Saturday, August 04, 2007

Dr. Satinover Exposes Big Lies

Just came across this interview with Dr. Jeffrey Satinover (from World Magazine, 2005), "From mental disorder to civil-rights cause; Psychiatrist and Princeton law professor traces the advances of the gay-rights agenda in science and the law to a common source: political intimidation." Satinover is a practicing psychiatrist and author of Homosexuality and the Politics of Truth. He has degrees from Harvard, Yale, and Univ. of Texas Medical School, and has taught civil liberties and constitutional law at Princeton.

This interview summarizes the Big Lies the homosexual movement is using to bowl over legislators, judges, voters, corporations, schools, parents, and of course children. Big Lies:

  • homosexual behavior stems from an inborn "sexual orientation" which does not change;
  • homosexuality was legitimately removed from the American Psychiatric Association manual of mental disorders;
  • homosexuality is a stable, measurable trait that defines a certain class of people, so they can claim "civil rights" based on that trait
(Note that the first and third lie are now being applied even more absurdly to "transgenders" -- and activists are trying to have "gender identity dysphoria" removed from the APA list of mental disorders.)

[Excerpt:] Satinover: The mental-health organizations have submitted briefs to courts at every level, and have profoundly corrupted our understanding of human sexuality tacitly via their general influence. They influence judges' understanding before they become judges so that when a man or woman becomes a judge he is, for all purposes, an ignoramus with respect to homosexuality, full to the brim with sentimental platitudes.

These platitudinous outlooks "feel" deep, but are astoundingly shallow (the concept "sexual orientation" is an example-it is a "stopthought" that won't bear five minutes of serious scrutiny before dissolving into a welter of contradiction). But when a judge is handed an amicus brief that bears at its end a list of say five or 10 well-respected national or state mental-health professional organizations -- he's impressed. Then he starts reading, and it's "The Emperor's New Robes." In learned-sounding terms, he's fed back all the nice-sounding pieties with which he's become familiar and comfortable. He doesn't have to stop and think for a second. He just has to be "nice."

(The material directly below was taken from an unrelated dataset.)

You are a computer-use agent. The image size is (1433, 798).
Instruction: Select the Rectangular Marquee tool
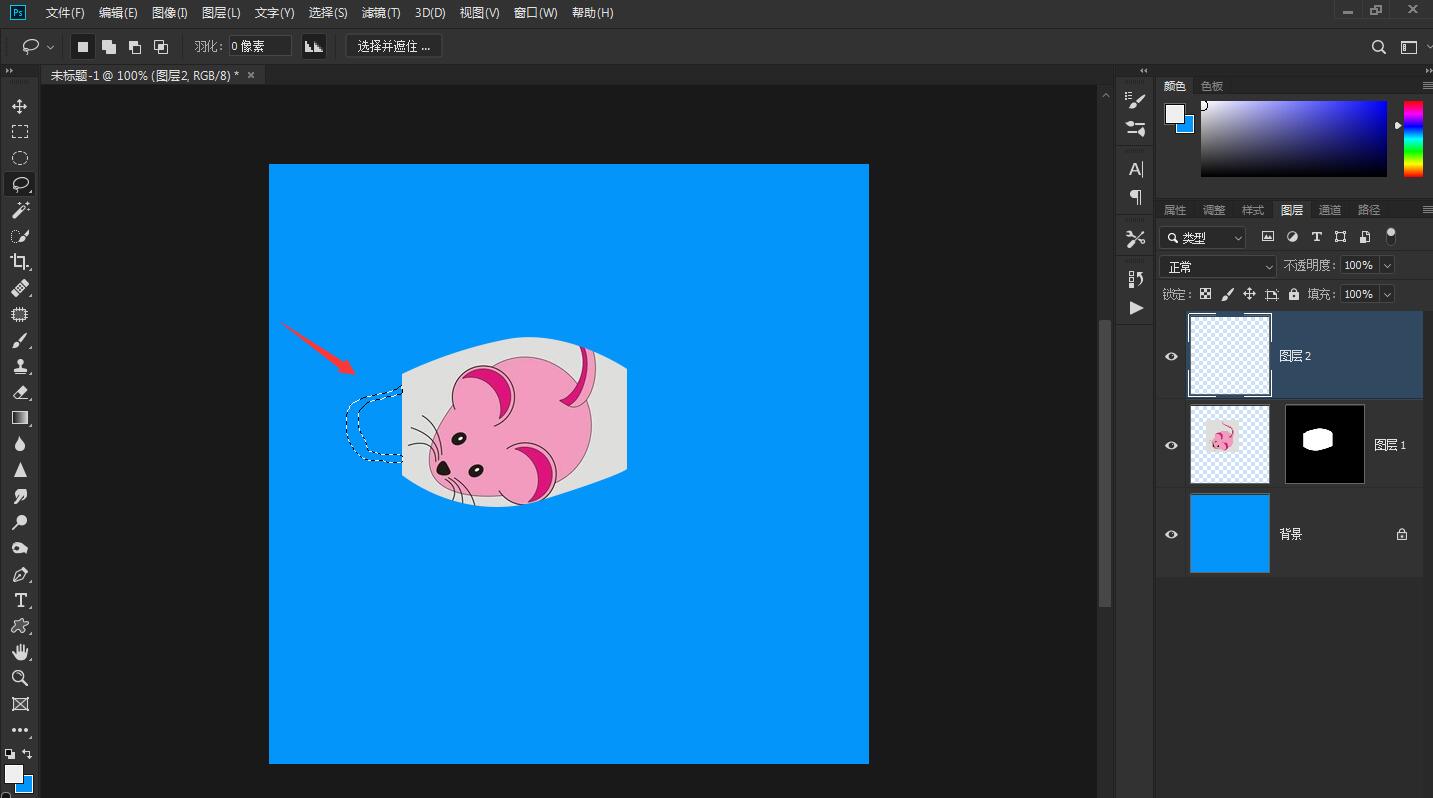tap(19, 132)
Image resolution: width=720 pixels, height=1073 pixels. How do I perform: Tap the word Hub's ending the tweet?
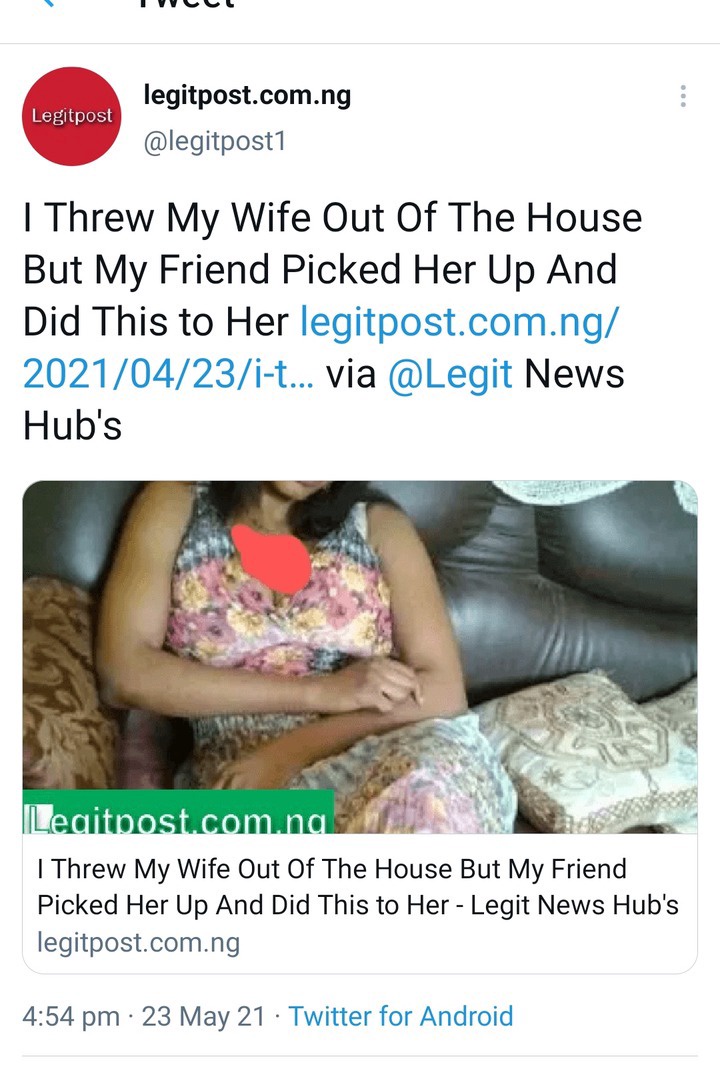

So, over the years, the concept of "sexual orientation" has worked its way into the culture and up the court system to the level of the U.S. Supreme Court and in certain key state Supreme Court cases, especially in the Goodrich [sic; i.e. Goodridge] case in Massachusetts. The key U.S. Supreme Court cases are Romer and Lawrence. Leaving specific variations aside, all three approach homosexuality from the point of view of civil liberties -- a misframing that goes all the way back to Hooker and the history I've mentioned. It has been critical for the mental-health guilds to stand before the courts and say, "You see, your honors, we in particular, who are the very experts of what constitutes a mental disorder, proclaim that sexual orientation should not be discussed as a condition that is problematic and changeable, it is a normal and immutable state of the human being and therefore should be discussed in civil-rights terms, like race." ...

What you're left with are human beings, no different than you or me, who are, of course, sexual beings. Like you and me, their sexuality is broken in a broken world. The notion that "homosexuals" are in effect a "different species" (different genes) is ludicrous beyond belief. There is not the slightest evidence for that as anyone who actually reads the studies (not reports on the studies) knows. Of course as one grows and changes, one "grooves" a pathway that becomes embedded and increasingly difficult to alter. Of course a different innate disposition places one at a different "risk profile" for all sorts of different paths in life. So what else is new? It is also true that people do sometimes want to change, and some do and some don't. This is true of everything. It's also true that few good things in life are easy, and no achievement is ever perfect.

That said, we should remember that homosexuality has risen to the top of the social-policy agenda because of the utter wreck we all have made of family life over the past 50 years. This horror cannot be blamed on anyone but us.